• EXCERPTED DATA:
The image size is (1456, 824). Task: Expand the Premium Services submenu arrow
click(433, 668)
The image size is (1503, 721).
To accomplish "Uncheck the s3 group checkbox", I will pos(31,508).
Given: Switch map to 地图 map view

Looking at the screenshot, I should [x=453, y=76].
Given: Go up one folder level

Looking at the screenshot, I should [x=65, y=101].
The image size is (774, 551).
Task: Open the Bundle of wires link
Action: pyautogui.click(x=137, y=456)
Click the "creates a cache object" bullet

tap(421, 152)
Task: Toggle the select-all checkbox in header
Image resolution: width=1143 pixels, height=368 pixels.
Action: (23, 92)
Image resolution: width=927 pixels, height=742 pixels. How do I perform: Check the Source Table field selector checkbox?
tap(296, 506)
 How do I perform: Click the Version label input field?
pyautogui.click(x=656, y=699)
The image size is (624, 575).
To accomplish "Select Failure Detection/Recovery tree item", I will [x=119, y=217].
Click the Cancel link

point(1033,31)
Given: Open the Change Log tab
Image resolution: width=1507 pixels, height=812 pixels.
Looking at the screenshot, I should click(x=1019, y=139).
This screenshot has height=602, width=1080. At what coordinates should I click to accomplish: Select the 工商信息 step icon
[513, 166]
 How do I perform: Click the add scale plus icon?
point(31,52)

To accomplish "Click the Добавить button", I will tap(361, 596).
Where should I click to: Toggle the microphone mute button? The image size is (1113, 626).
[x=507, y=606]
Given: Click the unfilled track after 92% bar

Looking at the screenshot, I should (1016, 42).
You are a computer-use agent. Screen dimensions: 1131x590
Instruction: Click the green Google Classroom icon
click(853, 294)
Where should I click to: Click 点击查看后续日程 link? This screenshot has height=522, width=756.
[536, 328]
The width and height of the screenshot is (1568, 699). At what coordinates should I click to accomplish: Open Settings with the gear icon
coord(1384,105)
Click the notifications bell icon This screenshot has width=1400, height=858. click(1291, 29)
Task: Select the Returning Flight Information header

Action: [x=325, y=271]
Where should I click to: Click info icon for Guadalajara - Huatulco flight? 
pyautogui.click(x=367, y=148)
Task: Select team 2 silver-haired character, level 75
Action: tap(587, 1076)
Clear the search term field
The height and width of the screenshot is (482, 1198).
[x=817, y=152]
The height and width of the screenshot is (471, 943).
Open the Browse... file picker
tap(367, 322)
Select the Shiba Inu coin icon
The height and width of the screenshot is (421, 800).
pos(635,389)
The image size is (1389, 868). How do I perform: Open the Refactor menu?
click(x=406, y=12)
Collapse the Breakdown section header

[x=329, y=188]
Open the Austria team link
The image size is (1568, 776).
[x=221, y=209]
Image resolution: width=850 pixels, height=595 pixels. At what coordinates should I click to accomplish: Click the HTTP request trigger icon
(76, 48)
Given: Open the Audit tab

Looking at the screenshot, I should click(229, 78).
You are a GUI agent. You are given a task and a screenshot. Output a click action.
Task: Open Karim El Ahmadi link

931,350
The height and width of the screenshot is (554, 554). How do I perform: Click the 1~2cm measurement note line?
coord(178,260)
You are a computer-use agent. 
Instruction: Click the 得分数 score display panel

• ABOUT THIS EXERCISE:
Go through the listing above and return each line that includes the word "agent".

• WRITTEN RESPONSE:
You are a computer-use agent. Screen dimensions: 1131x590
You are a GUI agent. You are given a task and a screenshot. Output a click action.
You are a computer-use agent. 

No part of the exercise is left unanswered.